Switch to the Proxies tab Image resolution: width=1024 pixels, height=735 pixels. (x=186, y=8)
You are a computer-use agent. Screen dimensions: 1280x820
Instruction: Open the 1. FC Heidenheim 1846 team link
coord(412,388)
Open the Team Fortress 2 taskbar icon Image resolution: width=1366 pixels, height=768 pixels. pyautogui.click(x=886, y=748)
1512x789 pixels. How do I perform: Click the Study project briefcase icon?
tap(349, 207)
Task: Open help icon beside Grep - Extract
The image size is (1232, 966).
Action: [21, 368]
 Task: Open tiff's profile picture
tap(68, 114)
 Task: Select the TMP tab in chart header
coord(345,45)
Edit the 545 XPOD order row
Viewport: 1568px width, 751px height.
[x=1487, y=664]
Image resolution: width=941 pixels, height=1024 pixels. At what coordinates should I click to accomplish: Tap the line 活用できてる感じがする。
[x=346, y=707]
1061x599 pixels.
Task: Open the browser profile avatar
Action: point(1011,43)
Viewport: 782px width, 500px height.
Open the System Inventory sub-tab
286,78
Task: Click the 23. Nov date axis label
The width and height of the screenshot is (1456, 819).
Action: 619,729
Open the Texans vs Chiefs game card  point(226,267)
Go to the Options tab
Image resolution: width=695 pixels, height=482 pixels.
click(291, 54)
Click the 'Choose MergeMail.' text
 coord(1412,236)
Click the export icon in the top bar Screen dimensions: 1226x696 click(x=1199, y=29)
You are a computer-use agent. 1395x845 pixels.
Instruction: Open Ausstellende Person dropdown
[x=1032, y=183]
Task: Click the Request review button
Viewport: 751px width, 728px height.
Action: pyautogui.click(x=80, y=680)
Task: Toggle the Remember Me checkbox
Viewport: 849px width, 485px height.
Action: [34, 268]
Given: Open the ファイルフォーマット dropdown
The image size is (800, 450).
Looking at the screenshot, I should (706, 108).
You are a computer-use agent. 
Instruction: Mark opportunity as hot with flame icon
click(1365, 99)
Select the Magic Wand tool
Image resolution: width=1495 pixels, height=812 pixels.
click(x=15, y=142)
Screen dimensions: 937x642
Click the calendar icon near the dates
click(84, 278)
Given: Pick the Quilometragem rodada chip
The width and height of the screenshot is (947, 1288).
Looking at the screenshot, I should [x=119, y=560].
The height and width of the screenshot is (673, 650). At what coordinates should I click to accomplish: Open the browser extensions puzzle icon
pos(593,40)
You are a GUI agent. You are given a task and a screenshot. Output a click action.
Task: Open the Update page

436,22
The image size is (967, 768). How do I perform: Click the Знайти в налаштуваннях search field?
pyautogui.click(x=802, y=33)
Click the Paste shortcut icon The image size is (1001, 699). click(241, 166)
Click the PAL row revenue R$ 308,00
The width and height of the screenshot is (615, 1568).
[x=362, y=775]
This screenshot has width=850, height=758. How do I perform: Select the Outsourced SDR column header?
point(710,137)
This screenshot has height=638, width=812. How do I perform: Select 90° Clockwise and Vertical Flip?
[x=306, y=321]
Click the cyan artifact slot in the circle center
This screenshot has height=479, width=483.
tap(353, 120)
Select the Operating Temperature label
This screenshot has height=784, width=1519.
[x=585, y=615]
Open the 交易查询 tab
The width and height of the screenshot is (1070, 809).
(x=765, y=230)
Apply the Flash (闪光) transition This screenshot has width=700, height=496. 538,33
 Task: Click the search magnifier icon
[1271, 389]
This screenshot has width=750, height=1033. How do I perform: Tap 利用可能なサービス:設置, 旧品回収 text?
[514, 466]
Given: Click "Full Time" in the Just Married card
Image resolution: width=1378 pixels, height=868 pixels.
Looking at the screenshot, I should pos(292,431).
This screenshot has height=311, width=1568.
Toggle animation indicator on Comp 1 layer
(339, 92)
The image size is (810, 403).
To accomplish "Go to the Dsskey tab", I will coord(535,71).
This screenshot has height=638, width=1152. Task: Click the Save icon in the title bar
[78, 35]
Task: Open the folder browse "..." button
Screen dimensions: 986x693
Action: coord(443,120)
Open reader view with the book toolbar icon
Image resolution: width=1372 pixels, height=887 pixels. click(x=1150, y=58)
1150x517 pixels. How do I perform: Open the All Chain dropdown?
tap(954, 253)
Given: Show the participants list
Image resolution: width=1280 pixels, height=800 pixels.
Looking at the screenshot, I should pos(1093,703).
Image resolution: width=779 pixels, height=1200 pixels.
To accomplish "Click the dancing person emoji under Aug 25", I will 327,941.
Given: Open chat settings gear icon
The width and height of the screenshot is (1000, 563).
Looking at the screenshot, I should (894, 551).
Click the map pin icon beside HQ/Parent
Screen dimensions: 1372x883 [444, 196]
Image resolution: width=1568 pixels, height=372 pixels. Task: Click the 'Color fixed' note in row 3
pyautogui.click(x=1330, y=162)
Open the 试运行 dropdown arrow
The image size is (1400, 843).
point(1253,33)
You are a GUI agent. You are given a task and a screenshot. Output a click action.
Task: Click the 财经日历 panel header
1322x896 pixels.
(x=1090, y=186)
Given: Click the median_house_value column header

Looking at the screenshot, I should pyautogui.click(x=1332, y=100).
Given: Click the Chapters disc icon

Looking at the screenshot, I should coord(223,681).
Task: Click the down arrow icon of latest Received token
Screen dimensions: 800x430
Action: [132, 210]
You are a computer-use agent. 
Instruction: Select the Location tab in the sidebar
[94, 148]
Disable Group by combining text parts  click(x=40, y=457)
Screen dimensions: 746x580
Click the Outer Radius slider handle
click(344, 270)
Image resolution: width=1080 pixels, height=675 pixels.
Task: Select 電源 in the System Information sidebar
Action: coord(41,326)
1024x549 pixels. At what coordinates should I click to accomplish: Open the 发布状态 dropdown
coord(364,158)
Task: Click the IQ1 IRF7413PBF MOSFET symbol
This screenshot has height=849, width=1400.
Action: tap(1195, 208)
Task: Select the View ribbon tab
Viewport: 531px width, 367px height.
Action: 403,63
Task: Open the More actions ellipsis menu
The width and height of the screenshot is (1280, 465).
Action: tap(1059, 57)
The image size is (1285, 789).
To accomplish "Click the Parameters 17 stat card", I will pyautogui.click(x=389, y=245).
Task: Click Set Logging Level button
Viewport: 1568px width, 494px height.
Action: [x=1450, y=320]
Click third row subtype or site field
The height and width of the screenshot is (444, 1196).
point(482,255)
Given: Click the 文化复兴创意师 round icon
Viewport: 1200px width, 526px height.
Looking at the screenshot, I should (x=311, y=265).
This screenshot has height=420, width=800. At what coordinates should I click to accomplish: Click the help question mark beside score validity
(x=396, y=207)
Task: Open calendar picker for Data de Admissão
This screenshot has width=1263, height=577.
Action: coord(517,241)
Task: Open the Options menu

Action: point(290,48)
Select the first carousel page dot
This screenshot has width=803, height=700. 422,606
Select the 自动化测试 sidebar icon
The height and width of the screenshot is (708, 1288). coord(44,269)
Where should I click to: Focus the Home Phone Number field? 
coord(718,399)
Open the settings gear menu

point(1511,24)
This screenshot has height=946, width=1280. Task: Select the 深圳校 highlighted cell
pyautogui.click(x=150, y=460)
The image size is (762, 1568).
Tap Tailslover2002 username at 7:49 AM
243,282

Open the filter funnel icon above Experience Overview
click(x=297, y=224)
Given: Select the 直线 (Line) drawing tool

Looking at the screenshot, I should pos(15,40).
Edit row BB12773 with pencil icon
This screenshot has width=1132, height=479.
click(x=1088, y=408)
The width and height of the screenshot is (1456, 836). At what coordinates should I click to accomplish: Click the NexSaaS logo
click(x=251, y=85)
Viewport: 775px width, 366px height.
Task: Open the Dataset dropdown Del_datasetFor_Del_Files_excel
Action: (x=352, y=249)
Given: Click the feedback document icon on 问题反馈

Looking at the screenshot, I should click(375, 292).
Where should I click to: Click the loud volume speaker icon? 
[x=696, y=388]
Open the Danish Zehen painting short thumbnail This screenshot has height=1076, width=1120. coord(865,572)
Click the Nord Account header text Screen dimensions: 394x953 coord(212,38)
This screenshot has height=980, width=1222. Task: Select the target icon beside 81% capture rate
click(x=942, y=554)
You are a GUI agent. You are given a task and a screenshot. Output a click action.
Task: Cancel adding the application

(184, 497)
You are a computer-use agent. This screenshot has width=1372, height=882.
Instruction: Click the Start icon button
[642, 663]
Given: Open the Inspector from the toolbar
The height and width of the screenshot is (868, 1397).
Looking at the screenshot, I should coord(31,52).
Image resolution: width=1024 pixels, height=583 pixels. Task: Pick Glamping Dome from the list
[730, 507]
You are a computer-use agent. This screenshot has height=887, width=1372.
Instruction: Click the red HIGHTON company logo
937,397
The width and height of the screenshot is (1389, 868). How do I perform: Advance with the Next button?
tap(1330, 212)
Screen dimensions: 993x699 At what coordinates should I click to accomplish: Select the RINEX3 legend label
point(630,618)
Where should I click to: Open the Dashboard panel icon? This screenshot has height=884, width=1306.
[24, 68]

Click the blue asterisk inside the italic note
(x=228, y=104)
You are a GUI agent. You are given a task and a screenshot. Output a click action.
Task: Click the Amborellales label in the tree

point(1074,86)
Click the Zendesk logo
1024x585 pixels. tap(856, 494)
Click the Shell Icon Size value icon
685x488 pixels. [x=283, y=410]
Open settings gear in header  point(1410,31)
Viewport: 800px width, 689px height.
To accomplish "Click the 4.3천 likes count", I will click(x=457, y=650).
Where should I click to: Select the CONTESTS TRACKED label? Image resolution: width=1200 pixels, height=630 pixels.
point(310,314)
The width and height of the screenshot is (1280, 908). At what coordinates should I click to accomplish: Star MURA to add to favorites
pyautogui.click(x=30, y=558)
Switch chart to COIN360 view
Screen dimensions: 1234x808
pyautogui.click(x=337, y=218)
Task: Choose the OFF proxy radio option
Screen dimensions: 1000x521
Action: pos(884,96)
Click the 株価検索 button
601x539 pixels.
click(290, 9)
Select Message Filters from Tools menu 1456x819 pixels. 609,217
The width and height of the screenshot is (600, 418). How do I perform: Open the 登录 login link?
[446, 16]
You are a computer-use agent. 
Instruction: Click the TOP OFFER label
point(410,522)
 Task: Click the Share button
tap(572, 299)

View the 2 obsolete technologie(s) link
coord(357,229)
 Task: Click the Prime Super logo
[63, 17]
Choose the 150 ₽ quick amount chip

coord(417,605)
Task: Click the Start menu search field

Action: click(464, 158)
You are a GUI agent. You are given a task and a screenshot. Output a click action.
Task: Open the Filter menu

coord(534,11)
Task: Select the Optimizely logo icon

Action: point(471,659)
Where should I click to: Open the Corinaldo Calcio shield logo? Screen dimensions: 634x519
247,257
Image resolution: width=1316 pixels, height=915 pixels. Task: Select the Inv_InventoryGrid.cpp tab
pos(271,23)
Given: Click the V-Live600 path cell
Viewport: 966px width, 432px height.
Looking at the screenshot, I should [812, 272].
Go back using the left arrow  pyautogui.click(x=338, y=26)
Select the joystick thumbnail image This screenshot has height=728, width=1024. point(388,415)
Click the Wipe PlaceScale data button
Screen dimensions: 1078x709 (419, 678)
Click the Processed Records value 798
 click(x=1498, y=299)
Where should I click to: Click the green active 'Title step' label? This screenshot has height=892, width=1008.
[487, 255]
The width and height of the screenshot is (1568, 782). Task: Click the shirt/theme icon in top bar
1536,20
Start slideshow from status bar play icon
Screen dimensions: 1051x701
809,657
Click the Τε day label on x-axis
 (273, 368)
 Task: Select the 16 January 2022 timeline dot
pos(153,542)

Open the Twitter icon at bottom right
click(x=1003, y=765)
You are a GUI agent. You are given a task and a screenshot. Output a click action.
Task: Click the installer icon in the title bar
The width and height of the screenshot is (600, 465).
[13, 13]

§ **Your objective**
Which lines above contain the string "search"? Report each of them in full.

§ **Answer to this task**
The image size is (967, 768). How do I perform: Click the Знайти в налаштуваннях search field?
 Task: Click the search magnifier icon
Task: Click the Start menu search field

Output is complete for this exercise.